With regard to the lymphotropic mechanisms, auto-inflammatory disorders are also a common manifestation and, overall, even if it is not the only and direct cause, autoimmune response is an important driver of heart disease progression.
In this context, studies on animal models focused on understanding the “cross-mimicry” and the “cross reactivity” phenomena, and on the link between gut bacterial and cardiac inflammation [65].
For example, Gil-Cruz et al. have observed that commensal gut bacteria like Bacteroides (vulgatus, diastonis, theta, thetaiotaomicron, faecis) or Enterococcus cloacae can produce myosin-like peptides. These peptides can cross-activate T-lymphocytes (Th1 and Th17 more specifically), promoting cardiotoxic damage [62]. These events lead to myopericarditis and dilative inflammatory cardiomyopathy [65].
Besides “cross-mimicry”, another mechanism has also been implicated in the development of the disease, consisting of the creation of a pro-inflammatory milieu promoted by dysbiosis. Indeed, while it is unlikely for these pathogens to directly damage the heart—even though bacterial translocation in the bloodstream has been described—it is likely that modifications in its composition can create an inflammatory environment, which can then precipitate the development of inflammatory cardiomyopathies [66].
A study by Xiao-Fan et al. focuses on dysbiosis related to the onset of experimental autoimmune myocarditis (EAM) in murine models, in which it was shown that the progression of the disease is associated with an increase in the Firmicutes/Bacteroidetes ratio [4]. In another study, the correlation between myocarditis and the progression towards its complication, inflammatory cardiomyopathy, was analyzed [67]. It was observed that the progression also depends on the inflammatory stimulation by a species of Bacteroides in genetically pre-disposed individuals.
In the light of this evidence, the modulation of gut microbiota composition can be a potential treatment for acute cardiomyopathies.
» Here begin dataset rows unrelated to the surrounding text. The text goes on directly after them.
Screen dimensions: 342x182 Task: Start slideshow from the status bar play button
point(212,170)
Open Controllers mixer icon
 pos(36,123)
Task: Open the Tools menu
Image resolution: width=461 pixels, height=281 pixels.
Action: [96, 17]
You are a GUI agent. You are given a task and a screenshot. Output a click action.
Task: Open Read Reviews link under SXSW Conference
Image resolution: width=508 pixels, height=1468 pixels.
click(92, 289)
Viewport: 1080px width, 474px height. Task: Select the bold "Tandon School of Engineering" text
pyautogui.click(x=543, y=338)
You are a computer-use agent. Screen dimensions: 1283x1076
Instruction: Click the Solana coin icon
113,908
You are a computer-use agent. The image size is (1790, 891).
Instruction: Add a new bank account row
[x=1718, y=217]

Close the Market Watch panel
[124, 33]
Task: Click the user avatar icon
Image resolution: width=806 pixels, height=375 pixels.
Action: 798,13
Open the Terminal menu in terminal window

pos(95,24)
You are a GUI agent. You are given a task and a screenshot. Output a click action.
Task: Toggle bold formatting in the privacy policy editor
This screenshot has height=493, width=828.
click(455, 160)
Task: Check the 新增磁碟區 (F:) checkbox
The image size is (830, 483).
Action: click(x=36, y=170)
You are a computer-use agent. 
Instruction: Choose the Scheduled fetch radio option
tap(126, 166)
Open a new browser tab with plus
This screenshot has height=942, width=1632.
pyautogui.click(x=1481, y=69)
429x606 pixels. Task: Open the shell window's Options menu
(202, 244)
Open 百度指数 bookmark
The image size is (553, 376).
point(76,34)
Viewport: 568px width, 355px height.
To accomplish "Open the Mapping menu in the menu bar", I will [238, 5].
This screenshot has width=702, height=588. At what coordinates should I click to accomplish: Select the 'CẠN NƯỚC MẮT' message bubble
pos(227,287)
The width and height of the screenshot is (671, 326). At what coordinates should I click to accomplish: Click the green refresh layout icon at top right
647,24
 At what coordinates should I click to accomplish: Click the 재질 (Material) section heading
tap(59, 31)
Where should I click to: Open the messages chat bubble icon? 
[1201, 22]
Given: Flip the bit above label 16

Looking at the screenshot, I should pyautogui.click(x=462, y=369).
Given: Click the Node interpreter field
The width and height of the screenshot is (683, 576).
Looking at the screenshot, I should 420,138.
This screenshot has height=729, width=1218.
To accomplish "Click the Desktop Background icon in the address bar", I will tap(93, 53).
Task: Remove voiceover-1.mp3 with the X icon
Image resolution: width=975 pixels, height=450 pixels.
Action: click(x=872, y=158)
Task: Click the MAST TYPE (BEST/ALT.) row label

Mice with different microbiome patterns develop different forms of myocarditis, and antibiotics administration changes the progression of the disease [10]. Moreover, studies conducted on mice demonstrated that fecal transplant is effective in treating autoimmune myocarditis. Indeed, fecal microbiota transplantation led to reduction in myocardial injury and of inflammatory infiltration, with a decrease in IFN-γ gene expression in the heart tissue and CD4 + IFN-γ + cells in the spleen. Additionally, the ratio between Firmicutes and Bacteroidetes was restored [4].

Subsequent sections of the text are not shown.